9 Haziran 2006 Cuma.
Rahmetli şairimiz Mehmet Ergönül'den dinledim:
Elazığ -Ağın'ın Beyelması köyünden Saim Cumurcu, yıllar önce İstanbul'da Anadolu yakasında PTT'de çalışıyor.
Posta müvezzii (dağıtıcı)... Kanlıca semtinde görevli.
Aynı bölgede Erzincanlı emekli bir paşa da oturuyor. Saim Cumurcu'yu çok seviyor.
Mektup, evrak, öteberi getirdiğinde hemen kapıdan göndermiyor. Mutlaka içeri alıyor, kahve ikram ediyor, muhabbet kaynatıyorlar.

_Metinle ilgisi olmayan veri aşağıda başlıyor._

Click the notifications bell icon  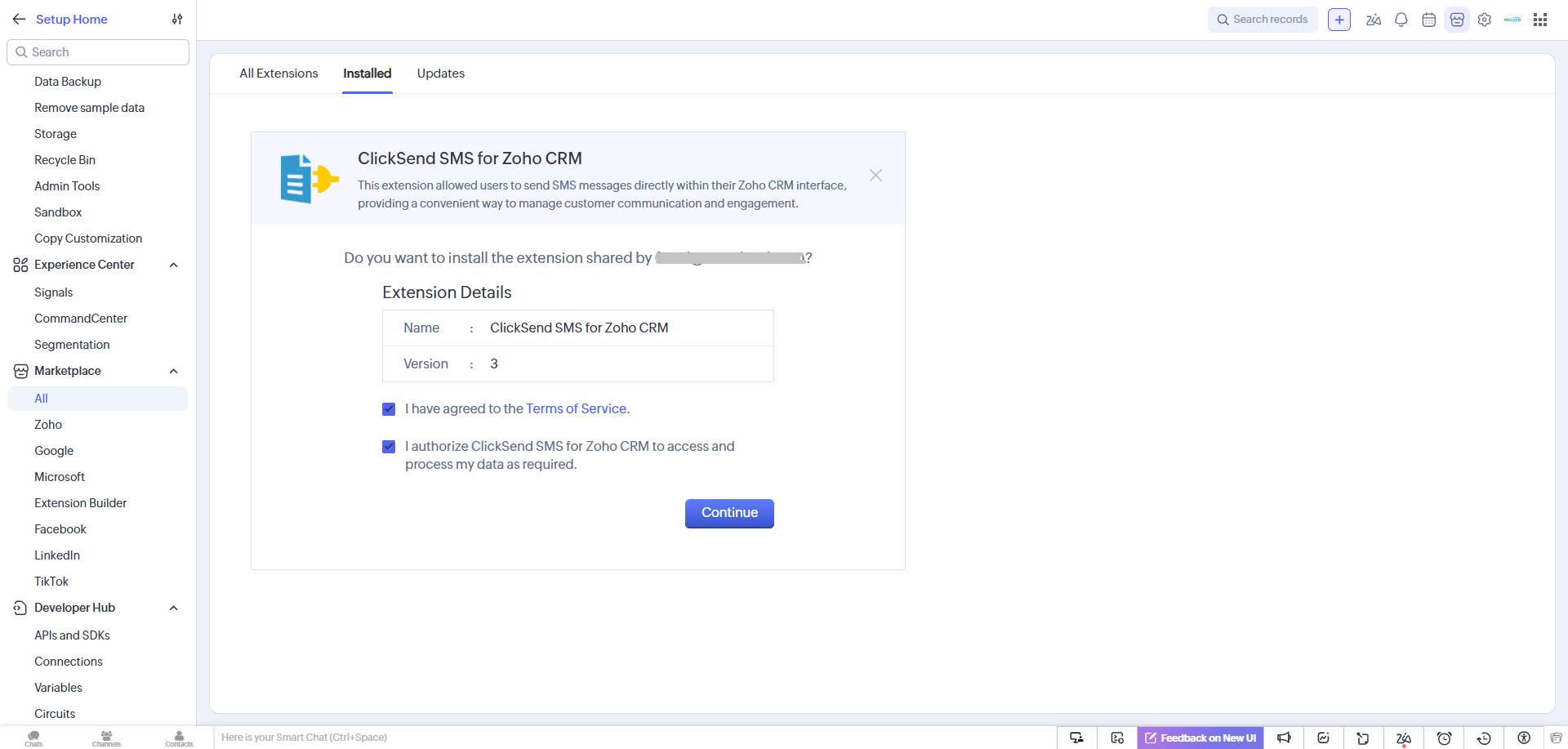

Bir gün Saim Efendi işi seziyor, yazısından tanıyor çünkü. Meğer, Paşa PTT' ye gidip kendisine mektup atıyormuş ki, Saim Efendi getirsin de sohbet fırsatı yakalasınlar.
Bir, üç, beş derken Saim Cumurcu susamıyor artık, Paşa'ya bunun sebebini soruyor. Paşa diyor ki:
"--Ne yapayım evlâdım? Okullarda okudum, nice görevler ifa ettim ama her yerde sohbet ehli bulunmuyor.
Baştan aşağı Anadolu tütüyorsun, buram buram toprak kokuyorsun. Şu mahcup asaletli bakışların bana çocukluğumu hatırlatıyor.
İhtiyar gönlüm sende dinleniyor.Yolunu bekliyorum ki, iki tatlı söz havalandıralım... "
Hem de öyledir, insan insanı nakışlar...
"İnsan insanın rengine bürünür", insan insanın şifası olur.
Rabbim bizleri, hepimizi bir birimizi nakış gibi işleyen, rengine bürünen büründüren dostlardan eylesin. Buna her zamankinden daha da muhtacız. (Alıntı)
Sizin de ihtiyar gönlünüz bir dostta dinleniyor ise yolunu beklleyin. Bekleyin ki yüreğinizi, yüreğimizi iki güzel tatlı söz ile buharlandıralım.